We turn to a consideration of whether substantial evidence exists to support the compensation judge’s decision.  The employee has the burden of proof in establishing by a preponderance of the evidence that he sustained a personal injury arising out of and in the course of his employment.  Minn. Stat. § 176.021, subd. 1; Flaherty v. Globe Aviation Servs., slip op. (W.C.C.A. April 17, 2003).  The compensation judge here found that the employee failed to meet that burden.

The compensation judge identified the evidence he found persuasive in making his decision.  The compensation judge noted that although the employee’s job was strenuous, it was easier after he left the Wisconsin route when the employee’s replacement trucks had lift gates and the employer added a loading dock to its facility so that the employee could use carts to load and unload his truck instead of carrying the product.  Despite the job being heavier before 2004, there is no mention in the medical records of any cervical problems related to work and, in fact, no mention of cervical problems at all.

Despite extensive treatment of the employee’s low back, including surgery in 2010, there were no complaints of cervical problems between October 2008 and October 2013.  A functional capacities evaluation done in 2011, after the lumbar surgery, identified no restrictions or limitations relating to the neck or upper extremities.  In fact, the employee’s need for cervical surgery did not manifest itself until almost three years after he left AmeriPride.  The compensation judge also noted that while the employee complained of his low back problems to his supervisor on numerous occasions, he never mentioned any neck problems.

Given this evidence, we conclude the determination by the compensation judge that the employee failed to establish a Gillette injury to his cervical spine is supported by substantial evidence.  The compensation judge’s decision is affirmed.



[1] Gillette v. Harold, Inc., 257 Minn. 313, 101 N.W.2d 200, 21 W.C.D. 105 (1960).

[2] From this time and up until his lumbar surgery in December 2010, the employee’s primary complaints and the focus of his treatment were his low back problems.  Since the employee’s lumbar condition is not in issue, the review here will focus on medical visits and treatment related to the cervical spine.

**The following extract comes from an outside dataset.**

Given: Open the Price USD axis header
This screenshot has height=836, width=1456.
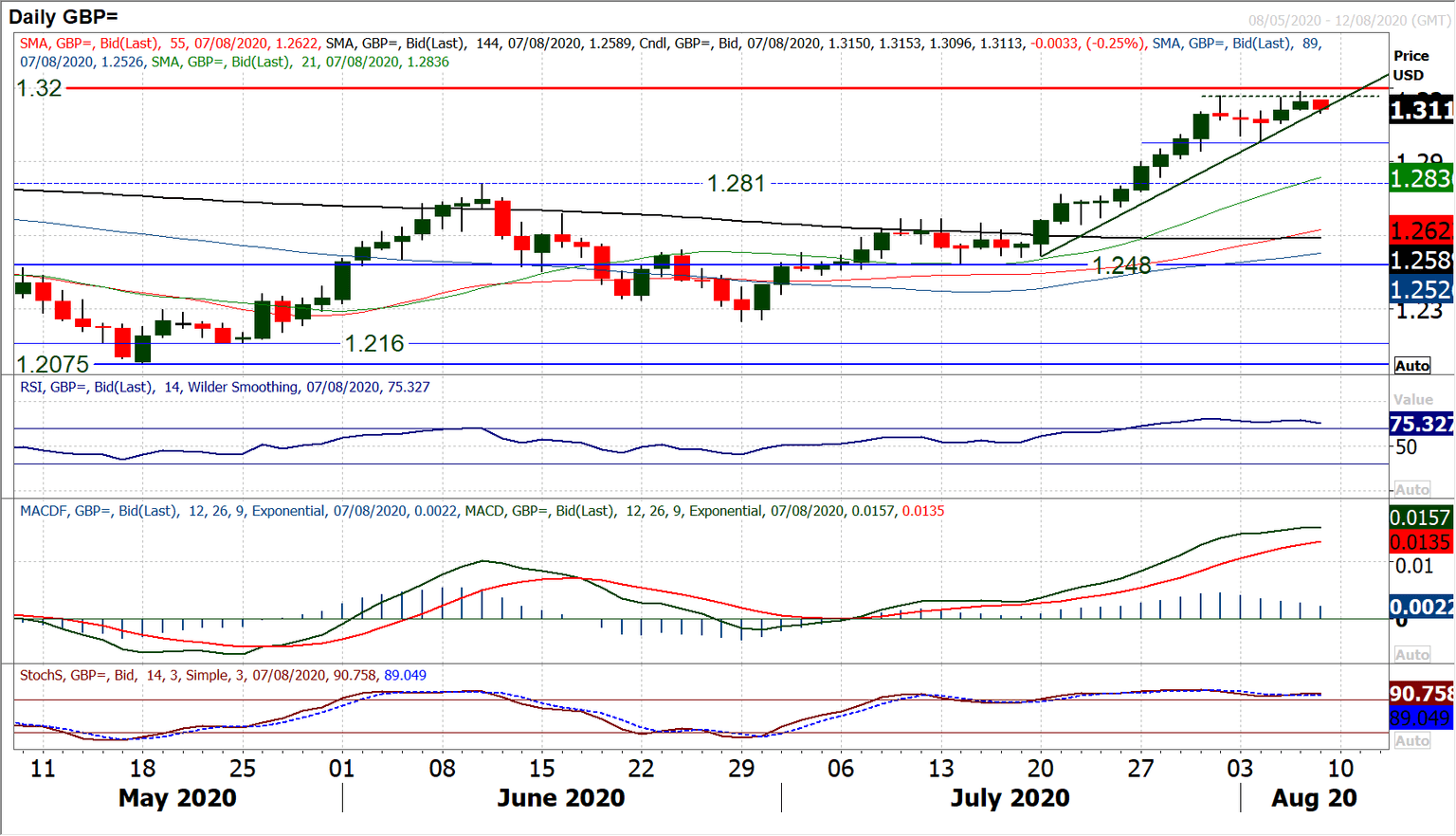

[3] In their responsive brief, the employer and insurer argue that the employee must show that specific work activity caused specific symptoms leading to the disability.  The respondents cite to this court’s decision in Reese v. North Star Concrete, 38 W.C.D. 63 (W.C.C.A. 1985).  Reese was overruled by the decision in Steffen and is no longer the standard in these cases.  Scharber v. Honeywell, Inc., slip op. (W.C.C.A. May 22, 2000).